— DOCUMENT SEGMENT —
Ban on Shark Fin Importation Bill

Bill to Amend—Second Reading—Debate Continued

On the Order:

Resuming debate on the motion of the Honourable Senator MacDonald, seconded by the Honourable Senator Tkachuk, for the second reading of Bill S-238, An Act to amend the Fisheries Act and the Wild Animal and Plant Protection and Regulation of International and Interprovincial Trade Act (importation of shark fins).

Hon. Diane Griffin: Honourable senators, I am honoured today to speak to Bill S-238, the ban on shark fin importation act, which would amend the Fisheries Act to prohibit the practice of shark finning. It would also amend the Wild Animal and Plant Protection and Regulation of International and Interprovincial Trade Act to prohibit the importation in Canada of shark fins that are not attached to the shark carcass.

I’d like to thank the senator who introduced this bill in the Senate. I’d also like to thank Fin Donnelly, Member of Parliament for Port Moody—Coquitlam, whose private member’s Bill C-380, An Act to amend the Fish Inspection Act and the Fisheries Act (importation of shark fins), was defeated in the other place in 2013. The work he did on that bill lives on in this one.

I would also like to acknowledge the work of the late filmmaker Rob Stewart, whose film Sharkwater drew public attention to this important issue.

I’ve come to this place with a background in conservation. Today, I’d like to speak about some of the impacts the practice of shark-finning has on our oceans.

(Saved data entries)
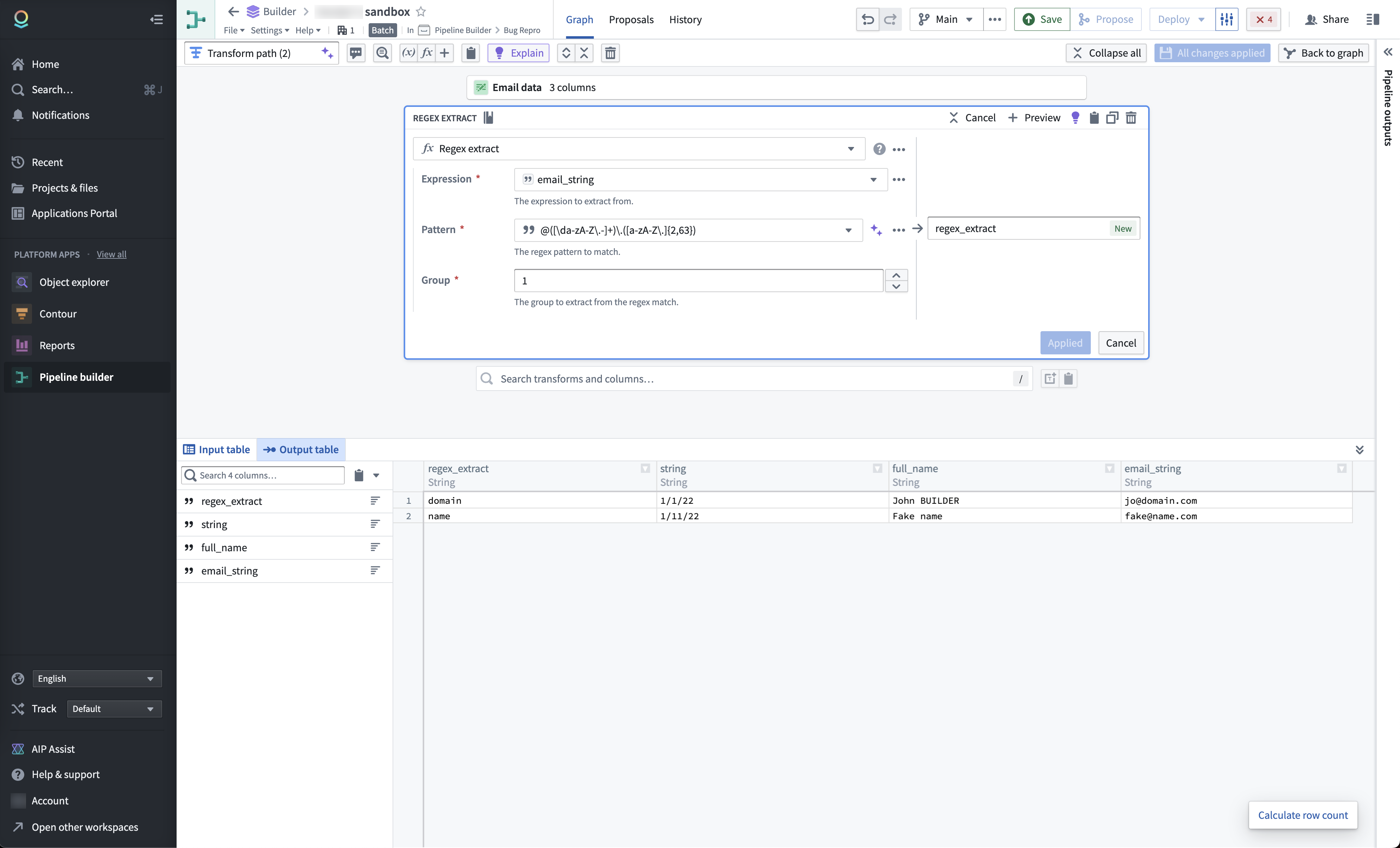
Task: Open the Proposals tab
Action: coord(631,19)
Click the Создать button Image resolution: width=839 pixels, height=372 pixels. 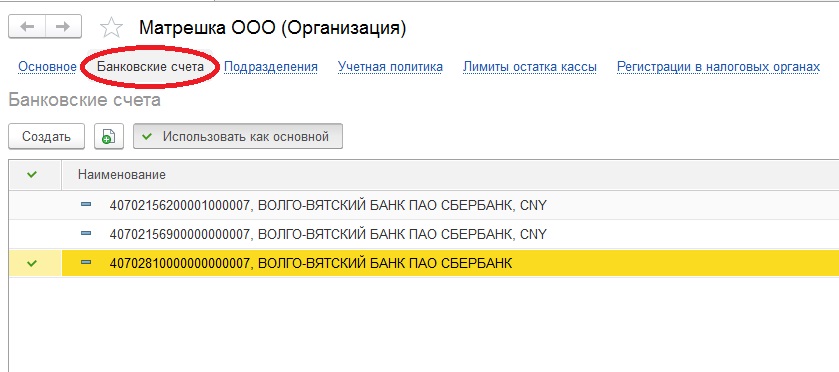pyautogui.click(x=47, y=136)
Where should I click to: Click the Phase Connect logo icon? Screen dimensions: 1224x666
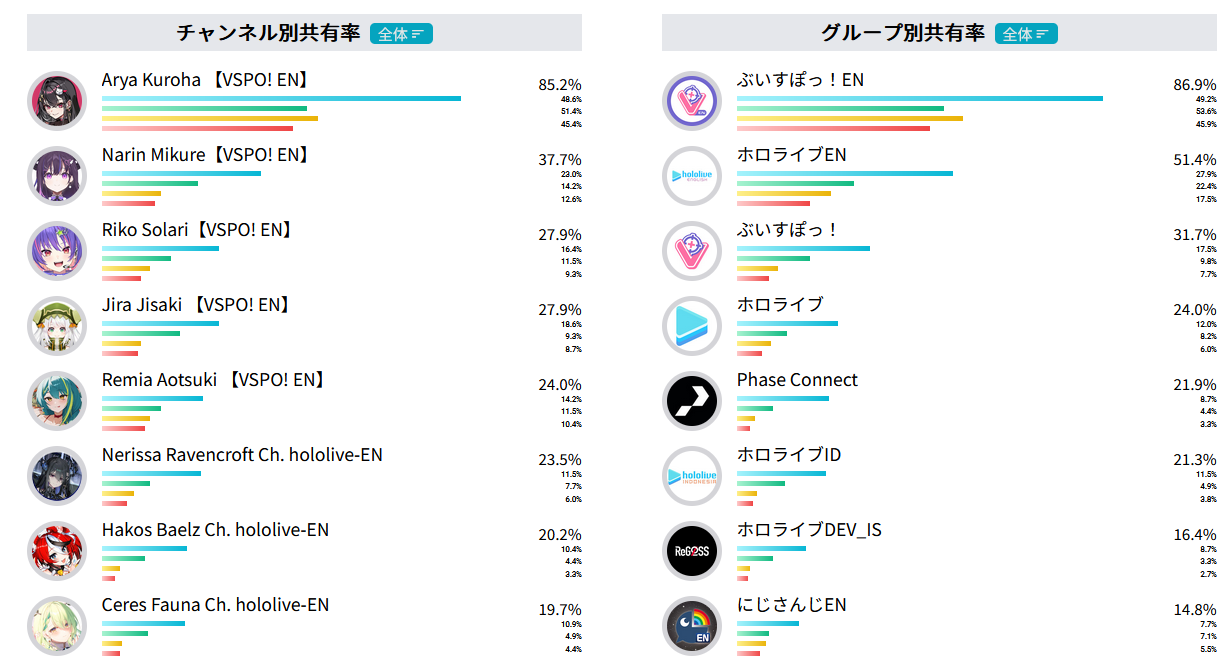point(692,401)
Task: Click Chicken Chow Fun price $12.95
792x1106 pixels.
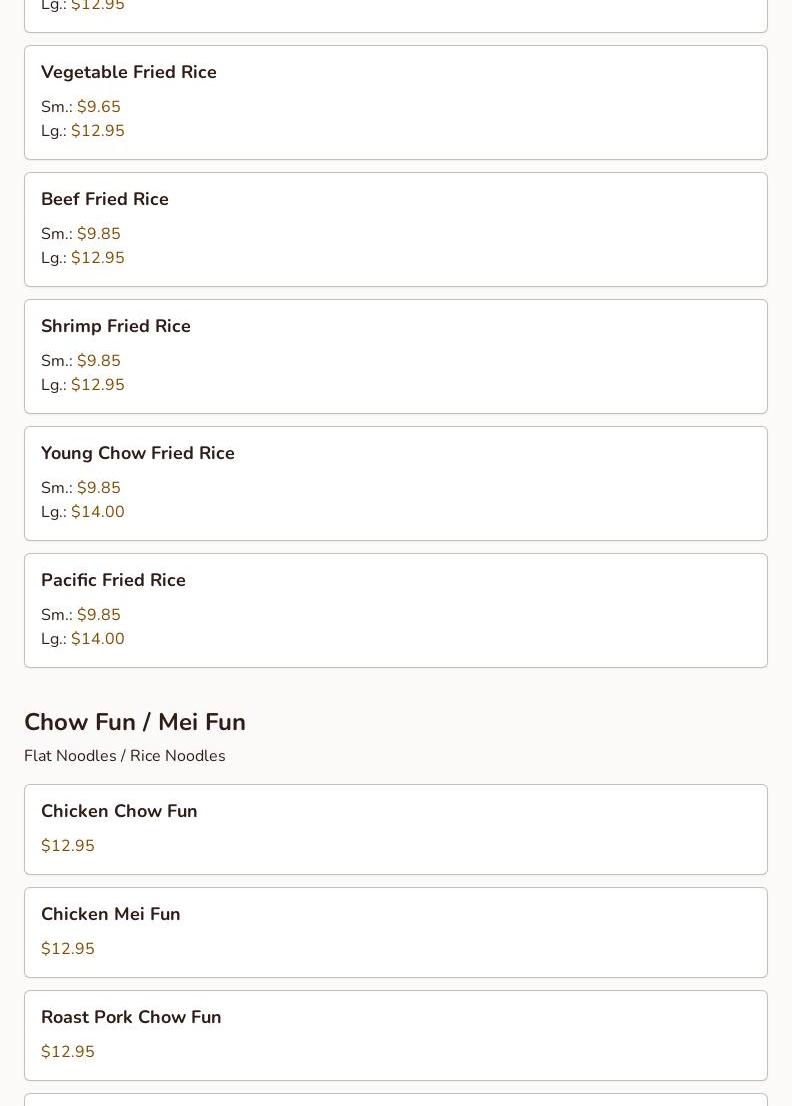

— WHAT YOU NEED TO DO —
In the debate excerpt, which Member of Parliament sponsored Bill C-380? The listing has no connection to the debate excerpt.

— ANSWER AREA —
Fin Donnelly, Member of Parliament for Port Moody—Coquitlam.